Turkey, along with China, is among the few countries, that has deepened its relationships with Russia since the war began in February, NY Times said in a report analysing years of country-level trade data compiled by online data platform, the Observatory of Economic Complexity.
Russia’s invasion of Ukraine has triggered a series of sanctions imposed by the European Union, the United States, among others, which include restrictions on Russia’s financial industry, its central bank and its coal and oil exporters, in addition to general export controls. Russia’s the volume of imports are plunging amid sanctions and trade limits.
But Turkey’s imports from Russia have increased by 213 percent since the start of the war, the NYT report found, placing second after India, with 430 percent.
The country’s current total trade volume with Russia totals $6.2 billion, it said.
NATO member and EU hopeful Turkey has denounced Russia’s offensive against Ukraine, but unlike most other NATO and EU member nations, has stopped short of slapping punitive measures on Moscow and is seeking to mediate between the two warring sides in the hope of brokering a peace deal or a ceasefire.
Intensifying economic ties between Moscow and Ankara amid the ongoing war in Ukraine, is sparking fear among Western states, which are warning of the mounting risk of Ankara facing potential punitive retaliation if it assists Moscow in avoiding sanctions.
Turkey’s exports to Russia since the start of the war have also increased by 113 percent, with Turkey topping the list of countries measuring an uptick in exports.
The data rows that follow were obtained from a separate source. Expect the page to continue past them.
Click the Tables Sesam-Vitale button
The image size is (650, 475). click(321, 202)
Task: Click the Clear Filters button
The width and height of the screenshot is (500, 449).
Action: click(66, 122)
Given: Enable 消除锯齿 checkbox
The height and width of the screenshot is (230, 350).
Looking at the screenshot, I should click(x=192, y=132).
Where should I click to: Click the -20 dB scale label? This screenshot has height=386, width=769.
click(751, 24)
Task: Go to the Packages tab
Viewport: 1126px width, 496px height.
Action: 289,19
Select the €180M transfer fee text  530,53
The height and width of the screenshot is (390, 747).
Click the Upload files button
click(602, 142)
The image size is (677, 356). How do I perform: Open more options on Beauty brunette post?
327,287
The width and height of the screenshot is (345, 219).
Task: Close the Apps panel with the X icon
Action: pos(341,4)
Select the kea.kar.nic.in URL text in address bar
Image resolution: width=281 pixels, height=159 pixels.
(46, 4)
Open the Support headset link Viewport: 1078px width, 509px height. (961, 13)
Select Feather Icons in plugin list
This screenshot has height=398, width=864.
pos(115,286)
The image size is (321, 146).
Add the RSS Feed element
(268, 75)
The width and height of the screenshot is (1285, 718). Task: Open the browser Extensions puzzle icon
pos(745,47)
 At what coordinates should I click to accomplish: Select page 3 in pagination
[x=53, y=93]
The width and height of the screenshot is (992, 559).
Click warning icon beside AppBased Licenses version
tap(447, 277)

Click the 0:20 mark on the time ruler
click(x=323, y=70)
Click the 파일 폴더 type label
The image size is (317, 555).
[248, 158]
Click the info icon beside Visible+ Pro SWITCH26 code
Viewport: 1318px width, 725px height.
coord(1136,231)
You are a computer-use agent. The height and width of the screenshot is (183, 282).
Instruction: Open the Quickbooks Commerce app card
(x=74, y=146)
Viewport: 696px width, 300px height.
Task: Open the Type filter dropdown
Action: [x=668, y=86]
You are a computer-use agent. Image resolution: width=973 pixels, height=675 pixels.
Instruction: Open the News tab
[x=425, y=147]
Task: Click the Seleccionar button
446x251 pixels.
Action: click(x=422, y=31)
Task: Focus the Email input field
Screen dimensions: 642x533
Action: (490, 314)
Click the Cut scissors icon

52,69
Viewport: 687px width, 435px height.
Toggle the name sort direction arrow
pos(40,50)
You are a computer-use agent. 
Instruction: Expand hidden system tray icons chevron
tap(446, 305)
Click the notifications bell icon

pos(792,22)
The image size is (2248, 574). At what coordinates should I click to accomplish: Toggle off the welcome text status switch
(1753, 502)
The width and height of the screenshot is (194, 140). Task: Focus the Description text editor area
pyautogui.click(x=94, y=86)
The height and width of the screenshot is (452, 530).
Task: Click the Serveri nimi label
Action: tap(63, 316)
China placed second with 24 percent, the NY Times report found.
Despite the sanctions levied on Moscow by the West, Russia remains “deeply intertwined” global economy, the report said, allowing Moscow to generate “substantial sums of money as it enters its ninth month of war.”
“Attempts by Western nations to use sanctions and other measures to cripple Russia’s economy have so far had limited effects,” the report added.
As the war drags on, Russia’s long-standing economic ties with Europe are slowly become undone, giving way to new alliances as goods are being rerouted to other countries, the NY Times cited the data as showing.